• _TASK PROMPT_:
Please return every one of the lines below word for word, omitting the pictures.

--- PROVIDED DATA ---

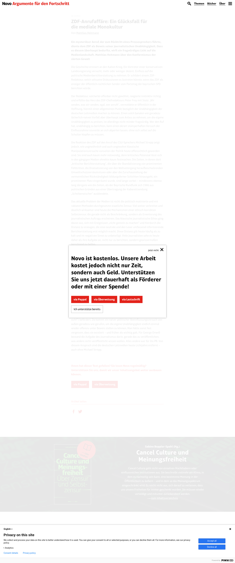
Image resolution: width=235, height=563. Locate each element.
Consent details (11, 553)
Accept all (212, 541)
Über (222, 3)
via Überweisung (104, 299)
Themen (199, 3)
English (8, 529)
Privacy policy (29, 553)
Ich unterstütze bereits (87, 309)
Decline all (212, 547)
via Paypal (80, 299)
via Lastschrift (131, 299)
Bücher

---

• _COMPLETED EXERCISE_:
Image resolution: width=235, height=563. Locate each element.
Consent details (11, 553)
Accept all (212, 541)
Über (222, 3)
via Überweisung (104, 299)
Themen (199, 3)
English (8, 529)
Privacy policy (29, 553)
Ich unterstütze bereits (87, 309)
Decline all (212, 547)
via Paypal (80, 299)
via Lastschrift (131, 299)
Bücher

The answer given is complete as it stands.